What you need to do | So that nothing is lost, restate each entry exactly as supplied.

········

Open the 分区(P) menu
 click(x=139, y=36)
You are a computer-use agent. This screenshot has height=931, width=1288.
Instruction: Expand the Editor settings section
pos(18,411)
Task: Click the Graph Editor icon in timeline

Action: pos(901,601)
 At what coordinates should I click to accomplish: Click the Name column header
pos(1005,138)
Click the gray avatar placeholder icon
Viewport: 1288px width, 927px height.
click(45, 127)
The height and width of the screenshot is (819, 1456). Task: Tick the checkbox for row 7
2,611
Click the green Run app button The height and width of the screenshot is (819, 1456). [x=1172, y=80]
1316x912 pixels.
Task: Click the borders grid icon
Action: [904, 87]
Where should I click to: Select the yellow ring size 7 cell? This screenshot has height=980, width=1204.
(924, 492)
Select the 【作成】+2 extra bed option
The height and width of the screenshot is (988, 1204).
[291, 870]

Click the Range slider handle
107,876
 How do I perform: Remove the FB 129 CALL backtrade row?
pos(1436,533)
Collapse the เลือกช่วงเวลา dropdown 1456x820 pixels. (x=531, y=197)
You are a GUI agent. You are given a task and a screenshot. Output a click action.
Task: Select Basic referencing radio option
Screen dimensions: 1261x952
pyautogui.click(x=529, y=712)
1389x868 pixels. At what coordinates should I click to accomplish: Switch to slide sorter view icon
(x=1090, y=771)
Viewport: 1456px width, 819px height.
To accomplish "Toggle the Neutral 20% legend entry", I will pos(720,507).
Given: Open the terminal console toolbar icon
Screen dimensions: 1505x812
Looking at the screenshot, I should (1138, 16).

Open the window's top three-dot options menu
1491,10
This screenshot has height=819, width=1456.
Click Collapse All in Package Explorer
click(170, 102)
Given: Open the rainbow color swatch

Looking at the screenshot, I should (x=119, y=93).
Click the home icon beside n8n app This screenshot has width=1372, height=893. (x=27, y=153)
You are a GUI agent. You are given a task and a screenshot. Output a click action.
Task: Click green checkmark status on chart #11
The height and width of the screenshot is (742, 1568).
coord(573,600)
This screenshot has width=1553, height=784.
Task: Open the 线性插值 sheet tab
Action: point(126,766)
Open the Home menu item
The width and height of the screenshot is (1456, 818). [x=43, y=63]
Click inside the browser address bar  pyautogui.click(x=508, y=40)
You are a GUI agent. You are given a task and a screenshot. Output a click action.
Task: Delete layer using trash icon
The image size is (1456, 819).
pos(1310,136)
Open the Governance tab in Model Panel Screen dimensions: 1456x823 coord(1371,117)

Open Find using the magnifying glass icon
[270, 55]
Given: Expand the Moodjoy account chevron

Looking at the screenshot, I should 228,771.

········

Answer |
Open the 分区(P) menu
 click(x=139, y=36)
You are a computer-use agent. This screenshot has height=931, width=1288.
Instruction: Expand the Editor settings section
pos(18,411)
Task: Click the Graph Editor icon in timeline

Action: pos(901,601)
 At what coordinates should I click to accomplish: Click the Name column header
pos(1005,138)
Click the gray avatar placeholder icon
Viewport: 1288px width, 927px height.
click(45, 127)
The height and width of the screenshot is (819, 1456). Task: Tick the checkbox for row 7
2,611
Click the green Run app button The height and width of the screenshot is (819, 1456). [x=1172, y=80]
1316x912 pixels.
Task: Click the borders grid icon
Action: [904, 87]
Where should I click to: Select the yellow ring size 7 cell? This screenshot has height=980, width=1204.
(924, 492)
Select the 【作成】+2 extra bed option
The height and width of the screenshot is (988, 1204).
[291, 870]

Click the Range slider handle
107,876
 How do I perform: Remove the FB 129 CALL backtrade row?
pos(1436,533)
Collapse the เลือกช่วงเวลา dropdown 1456x820 pixels. (x=531, y=197)
You are a GUI agent. You are given a task and a screenshot. Output a click action.
Task: Select Basic referencing radio option
Screen dimensions: 1261x952
pyautogui.click(x=529, y=712)
1389x868 pixels. At what coordinates should I click to accomplish: Switch to slide sorter view icon
(x=1090, y=771)
Viewport: 1456px width, 819px height.
To accomplish "Toggle the Neutral 20% legend entry", I will pos(720,507).
Given: Open the terminal console toolbar icon
Screen dimensions: 1505x812
Looking at the screenshot, I should (1138, 16).

Open the window's top three-dot options menu
1491,10
This screenshot has height=819, width=1456.
Click Collapse All in Package Explorer
click(170, 102)
Given: Open the rainbow color swatch

Looking at the screenshot, I should (x=119, y=93).
Click the home icon beside n8n app This screenshot has width=1372, height=893. (x=27, y=153)
You are a GUI agent. You are given a task and a screenshot. Output a click action.
Task: Click green checkmark status on chart #11
The height and width of the screenshot is (742, 1568).
coord(573,600)
This screenshot has width=1553, height=784.
Task: Open the 线性插值 sheet tab
Action: point(126,766)
Open the Home menu item
The width and height of the screenshot is (1456, 818). [x=43, y=63]
Click inside the browser address bar  pyautogui.click(x=508, y=40)
You are a GUI agent. You are given a task and a screenshot. Output a click action.
Task: Delete layer using trash icon
The image size is (1456, 819).
pos(1310,136)
Open the Governance tab in Model Panel Screen dimensions: 1456x823 coord(1371,117)

Open Find using the magnifying glass icon
[270, 55]
Given: Expand the Moodjoy account chevron

Looking at the screenshot, I should 228,771.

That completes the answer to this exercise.